PROBLEM STATEMENT: Render all the rows below as a numbered list, skipping any blank lines.

******

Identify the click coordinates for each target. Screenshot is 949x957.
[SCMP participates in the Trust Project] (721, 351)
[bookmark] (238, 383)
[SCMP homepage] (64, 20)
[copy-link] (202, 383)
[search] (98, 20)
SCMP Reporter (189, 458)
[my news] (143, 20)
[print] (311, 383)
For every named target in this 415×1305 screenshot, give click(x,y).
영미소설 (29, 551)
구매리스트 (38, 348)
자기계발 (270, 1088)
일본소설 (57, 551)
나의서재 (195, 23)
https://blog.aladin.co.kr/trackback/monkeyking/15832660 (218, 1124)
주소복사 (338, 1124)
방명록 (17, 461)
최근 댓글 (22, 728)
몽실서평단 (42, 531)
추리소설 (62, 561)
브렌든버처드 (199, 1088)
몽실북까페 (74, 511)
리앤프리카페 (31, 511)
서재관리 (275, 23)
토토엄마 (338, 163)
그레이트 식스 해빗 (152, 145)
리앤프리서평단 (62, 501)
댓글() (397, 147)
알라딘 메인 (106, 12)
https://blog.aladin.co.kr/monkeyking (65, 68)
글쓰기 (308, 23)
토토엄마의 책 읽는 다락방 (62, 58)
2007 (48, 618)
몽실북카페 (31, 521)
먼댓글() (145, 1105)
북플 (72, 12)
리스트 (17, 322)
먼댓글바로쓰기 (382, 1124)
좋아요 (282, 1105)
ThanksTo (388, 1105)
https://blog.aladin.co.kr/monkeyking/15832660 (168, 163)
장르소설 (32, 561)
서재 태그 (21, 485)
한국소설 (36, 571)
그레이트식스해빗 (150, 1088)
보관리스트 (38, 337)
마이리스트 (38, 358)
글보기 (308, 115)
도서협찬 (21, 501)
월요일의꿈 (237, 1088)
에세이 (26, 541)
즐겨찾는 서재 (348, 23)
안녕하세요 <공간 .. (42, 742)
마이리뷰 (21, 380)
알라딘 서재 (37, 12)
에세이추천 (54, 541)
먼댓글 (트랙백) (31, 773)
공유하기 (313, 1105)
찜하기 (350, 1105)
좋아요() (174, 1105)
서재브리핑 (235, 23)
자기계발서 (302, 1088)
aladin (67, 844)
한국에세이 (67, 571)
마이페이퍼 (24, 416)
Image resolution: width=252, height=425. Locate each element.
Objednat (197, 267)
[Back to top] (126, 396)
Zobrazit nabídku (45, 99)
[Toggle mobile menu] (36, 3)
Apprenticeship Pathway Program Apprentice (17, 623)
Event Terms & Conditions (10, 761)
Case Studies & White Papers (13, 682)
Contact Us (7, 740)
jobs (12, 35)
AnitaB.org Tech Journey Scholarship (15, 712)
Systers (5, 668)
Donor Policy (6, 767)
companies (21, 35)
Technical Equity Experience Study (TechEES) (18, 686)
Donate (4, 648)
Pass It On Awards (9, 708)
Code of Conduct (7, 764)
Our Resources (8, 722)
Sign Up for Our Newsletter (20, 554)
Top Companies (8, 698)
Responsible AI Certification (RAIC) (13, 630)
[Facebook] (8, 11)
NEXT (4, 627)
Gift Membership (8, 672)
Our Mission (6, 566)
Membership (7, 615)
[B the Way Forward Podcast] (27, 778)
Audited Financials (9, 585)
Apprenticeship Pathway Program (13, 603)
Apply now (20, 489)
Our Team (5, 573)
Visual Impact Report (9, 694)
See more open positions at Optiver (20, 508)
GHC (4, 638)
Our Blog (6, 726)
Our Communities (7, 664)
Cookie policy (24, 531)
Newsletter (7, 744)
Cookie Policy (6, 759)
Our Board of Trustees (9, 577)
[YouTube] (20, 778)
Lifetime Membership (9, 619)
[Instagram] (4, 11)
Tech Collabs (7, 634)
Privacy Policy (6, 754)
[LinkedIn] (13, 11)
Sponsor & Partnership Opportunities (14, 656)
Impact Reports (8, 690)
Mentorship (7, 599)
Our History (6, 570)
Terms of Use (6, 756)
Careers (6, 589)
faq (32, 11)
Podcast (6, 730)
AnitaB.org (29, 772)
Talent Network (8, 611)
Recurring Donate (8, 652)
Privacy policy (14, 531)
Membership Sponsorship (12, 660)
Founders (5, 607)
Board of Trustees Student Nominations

******

SOLUTION TO THE EXERCISE:
1. Identify the click coordinates for each target. Screenshot is 949x957.
2. [SCMP participates in the Trust Project] (721, 351)
3. [bookmark] (238, 383)
4. [SCMP homepage] (64, 20)
5. [copy-link] (202, 383)
6. [search] (98, 20)
7. SCMP Reporter (189, 458)
8. [my news] (143, 20)
9. [print] (311, 383)
10. For every named target in this 415×1305 screenshot, give click(x,y).
11. 영미소설 (29, 551)
12. 구매리스트 (38, 348)
13. 자기계발 (270, 1088)
14. 일본소설 (57, 551)
15. 나의서재 (195, 23)
16. https://blog.aladin.co.kr/trackback/monkeyking/15832660 (218, 1124)
17. 주소복사 (338, 1124)
18. 방명록 (17, 461)
19. 최근 댓글 (22, 728)
20. 몽실서평단 (42, 531)
21. 추리소설 (62, 561)
22. 브렌든버처드 (199, 1088)
23. 몽실북까페 (74, 511)
24. 리앤프리카페 (31, 511)
25. 서재관리 (275, 23)
26. 토토엄마 (338, 163)
27. 그레이트 식스 해빗 (152, 145)
28. 리앤프리서평단 (62, 501)
29. 댓글() (397, 147)
30. 알라딘 메인 (106, 12)
31. https://blog.aladin.co.kr/monkeyking (65, 68)
32. 글쓰기 (308, 23)
33. 토토엄마의 책 읽는 다락방 (62, 58)
34. 2007 (48, 618)
35. 몽실북카페 (31, 521)
36. 먼댓글() (145, 1105)
37. 북플 (72, 12)
38. 리스트 (17, 322)
39. 먼댓글바로쓰기 (382, 1124)
40. 좋아요 (282, 1105)
41. ThanksTo (388, 1105)
42. https://blog.aladin.co.kr/monkeyking/15832660 (168, 163)
43. 장르소설 (32, 561)
44. 서재 태그 (21, 485)
45. 한국소설 (36, 571)
46. 그레이트식스해빗 (150, 1088)
47. 보관리스트 (38, 337)
48. 마이리스트 (38, 358)
49. 글보기 (308, 115)
50. 도서협찬 (21, 501)
51. 월요일의꿈 (237, 1088)
52. 에세이 (26, 541)
53. 즐겨찾는 서재 (348, 23)
54. 안녕하세요 <공간 .. (42, 742)
55. 마이리뷰 (21, 380)
56. 알라딘 서재 (37, 12)
57. 에세이추천 (54, 541)
58. 먼댓글 (트랙백) (31, 773)
59. 공유하기 (313, 1105)
60. 찜하기 (350, 1105)
61. 좋아요() (174, 1105)
62. 서재브리핑 (235, 23)
63. 자기계발서 (302, 1088)
64. aladin (67, 844)
65. 한국에세이 (67, 571)
66. 마이페이퍼 (24, 416)
67. Image resolution: width=252, height=425. Locate each element.
68. Objednat (197, 267)
69. [Back to top] (126, 396)
70. Zobrazit nabídku (45, 99)
71. [Toggle mobile menu] (36, 3)
72. Apprenticeship Pathway Program Apprentice (17, 623)
73. Event Terms & Conditions (10, 761)
74. Case Studies & White Papers (13, 682)
75. Contact Us (7, 740)
76. jobs (12, 35)
77. AnitaB.org Tech Journey Scholarship (15, 712)
78. Systers (5, 668)
79. Donor Policy (6, 767)
80. companies (21, 35)
81. Technical Equity Experience Study (TechEES) (18, 686)
82. Donate (4, 648)
83. Pass It On Awards (9, 708)
84. Code of Conduct (7, 764)
85. Our Resources (8, 722)
86. Sign Up for Our Newsletter (20, 554)
87. Top Companies (8, 698)
88. Responsible AI Certification (RAIC) (13, 630)
89. [Facebook] (8, 11)
90. NEXT (4, 627)
91. Gift Membership (8, 672)
92. Our Mission (6, 566)
93. Membership (7, 615)
94. [B the Way Forward Podcast] (27, 778)
95. Audited Financials (9, 585)
96. Apprenticeship Pathway Program (13, 603)
97. Apply now (20, 489)
98. Our Team (5, 573)
99. Visual Impact Report (9, 694)
100. See more open positions at Optiver (20, 508)
101. GHC (4, 638)
102. Our Blog (6, 726)
103. Our Communities (7, 664)
104. Cookie policy (24, 531)
105. Newsletter (7, 744)
106. Cookie Policy (6, 759)
107. Our Board of Trustees (9, 577)
108. [YouTube] (20, 778)
109. Lifetime Membership (9, 619)
110. [Instagram] (4, 11)
111. Tech Collabs (7, 634)
112. Privacy Policy (6, 754)
113. [LinkedIn] (13, 11)
114. Sponsor & Partnership Opportunities (14, 656)
115. Impact Reports (8, 690)
116. Mentorship (7, 599)
117. Our History (6, 570)
118. Terms of Use (6, 756)
119. Careers (6, 589)
120. faq (32, 11)
121. Podcast (6, 730)
122. AnitaB.org (29, 772)
123. Talent Network (8, 611)
124. Recurring Donate (8, 652)
125. Privacy policy (14, 531)
126. Membership Sponsorship (12, 660)
127. Founders (5, 607)
128. Board of Trustees Student Nominations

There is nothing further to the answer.